A frisson ran round the circle. We were all wary of overt references to sexual matters, myself included. We would make jokes and indulge in innuendo sometimes, but despite the image of pagans as free spirits indulging in all sorts of hedonism, our particular group shied away from it most of the time. When it did intrude itself we were generally very solemn about it, searching for deeper meanings and links with nature. Pamela and Kenneth were careful not to flaunt the physical side of their relationship in public, which I thought was
sweet of them. Besides, they were both in their late thirties and not at all inclined to giddiness. On top of that, Kenneth had some peculiar bone condition, which meant they broke easily. He habitually moved carefully, avoiding any risk of knocks or falls. I had never heard anyone make the obvious jokes about what it might be like to have sex with him, but I’m sure it was in all our minds.

‘But that’s only men, isn’t it,’ said Ursula, the granny of the group at forty-five, with a mild stare at Kenneth through her bifocals.

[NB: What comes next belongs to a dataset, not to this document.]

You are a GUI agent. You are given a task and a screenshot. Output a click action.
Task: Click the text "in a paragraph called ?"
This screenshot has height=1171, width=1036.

I interposed. ‘We’re following a wrong path here. For a start
l’amour
means love not sex. I think we ought to concentrate on the importance of Samhain as a time of cleansing and preparation for winter. We clean our houses, and our minds. We put away the pleasures and indiscretions of the hot seasons, and turn to serious matters of survival.’ The language came naturally to me, the words dropping into my mind like those of an experienced priest’s prayers. It delighted me to give these homilies at our moots, to keep everyone’s attention where it ought to be. It made me feel that I’d tapped into the true meaning of life, constantly stressing the rootedness of all living creatures in the realities of the soil. A pity, then, that the great mass of human society so obstinately ignored or resisted my doctrine.

Even, sometimes, my own fellow pagans.
‘Survival,’ Pamela echoed in a tone that suggested a whiff of scorn.

I faced her squarely. ‘I know what you’re thinking. There’s no need to struggle any more, to find enough food for the winter, to keep warm, to protect our livestock. That’s true. And – ’ I glared at her ‘ – and it’s the reason we so often sound mad to most people. Most people think it doesn’t matter any more what season it is, what the weather’s doing, how we relate to other species. They think all that’s old-fashioned and obsolete.’ I sighed. ‘And they become diminished, their spirits withering, as a result.’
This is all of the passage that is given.